Sunburst tilted his head. “What, you mean, stopped talking? No, I didn’t.”

“You did!” protested Starlight. “You were talking, and you stopped mid-sentence, and th-”

Sunburst blanched and he pushed his glasses up his muzzle. “That wasn’t me, Starlight,” he whispered. “That was time.”

“Time stopped,” said Starlight skeptically. “Really. But not for me?”

“Well, I, I don’t know why,” Sunburst mumbled, kneading his front hooves together. “It’s got something to do with the time machine, but I, I don’t- Let’s keep moving.”

“But I-” But Sunburst was already halfway up the stairs. Starlight rolled her eyes and followed.

They were only a single story below the lobby. Starlight cracked open the door and peered outside. There. The exit was right there. But there were soldiers patrolling it. Over half a dozen. They were all looking outside, probably to keep anypony from entering, but there was no way she and Sunburst were getting out that way.

Starlight ducked inside the stairwell. “Guards,” she whispered. “Any other ideas?”

“W-well, um, there’s a, an emergency exit not far from here,” Sunburst said. “But I don’t-”

“I’ll see what it’s like,” said Starlight. “Maybe we can get out that way. You, stay here, okay?”

“Heh.” Sunburst pushed his glasses up. “Not arguing.”

Starlight left the stairwell as quietly as she could. Magic helped a lot, but she still walked on tiptoe. Perfect silence. Light as a feather.

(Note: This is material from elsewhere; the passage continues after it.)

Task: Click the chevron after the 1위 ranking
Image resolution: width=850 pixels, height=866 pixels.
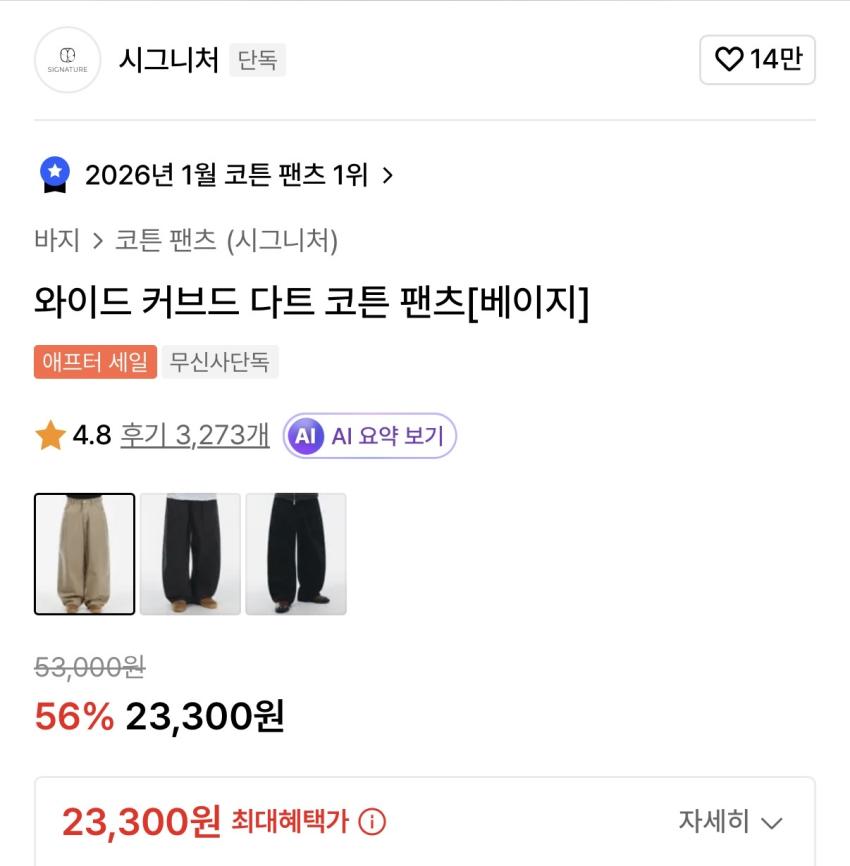Action: click(388, 176)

But not invisible. Just as Starlight was quietly letting out a breath, a soldier right next to the exit twitched as he noticed her in his peripheral vision, then snapped his head to look at her. Starlight panicked and tried to back up, her hooves screeching on the slick linoleum as she prayed for him to stop.

No luck. “I se-” And then the soldier’s yell just stopped, as a hazy blue sphere blossomed around him, like it had below the time machine. He was frozen. But his yell had attracted the attention of other soldiers, and they were already turning towards her, readying their magic or crossbows. Starlight dove behind the receptionist’s desk, barely two dozen feet from the exit, as the first attacks streaked overhead.

The soldier unfroze. “-e her!” And then his bolt joined the rest of the fusillade.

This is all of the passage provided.